Nous sommes tout à fait porté à penser que, malgré leur singulière forme extérieure,
ces actes ne sont pas plus des donations que les mariages de l'époque pharaonique, faits
sous forme de vente, n'étaient des ventes. Nous préférons y voir des recommandations « pro-
duisant tous les effets qu'elles produisaient en Gaule à la même époque»; car les mêmes
causes produisent partout les mêmes effets. Nous en donnerons la démonstration un peu plus
loin, mais dès maintenant nous pouvons faire voir que, même en admettant l'esclavage des
enfants, il n'était ni complet, ni définitif; on peut le déduire des actes eux-mêmes.

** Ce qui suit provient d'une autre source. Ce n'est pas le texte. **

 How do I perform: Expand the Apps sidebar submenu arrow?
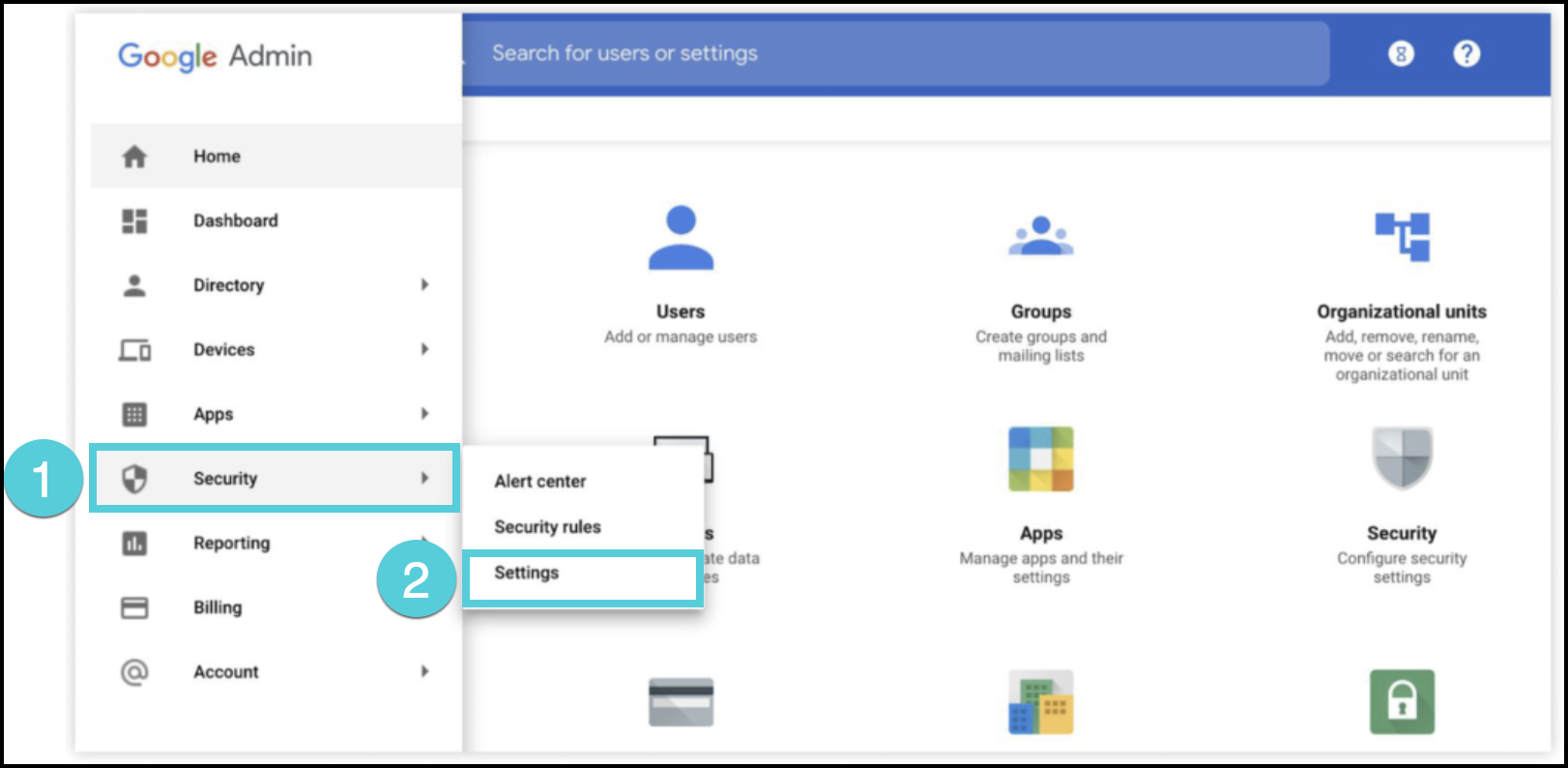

A première vue, les parents déclarent donner leurs enfants au monastère pour y rem-
plir toutes les fonctions qu'il plaira à l'économe de lui imposer, et ils ne cessent d'insister
sur ce point; l'acte 8 dit qu'il «sera serviteur en tout service, le jour et la nuit»; le n° 8
ajoute «serviteur à jamais, comme un esclave acheté pour argent»; le papyrus Vaughan et
l'acte sans numéro de Londres trouvent une formule plus absolue encore : «Je veux que le
saint monastère soit seigneur de mon cher fils, des peines de ses mains, de l'esclavage de
son corps;» le donateur de l'acte n° 11, en décidant que cet esclavage durera toute la vie
de l'enfant, ajoute qu'il en est de même pour tous les serviteurs du monastère.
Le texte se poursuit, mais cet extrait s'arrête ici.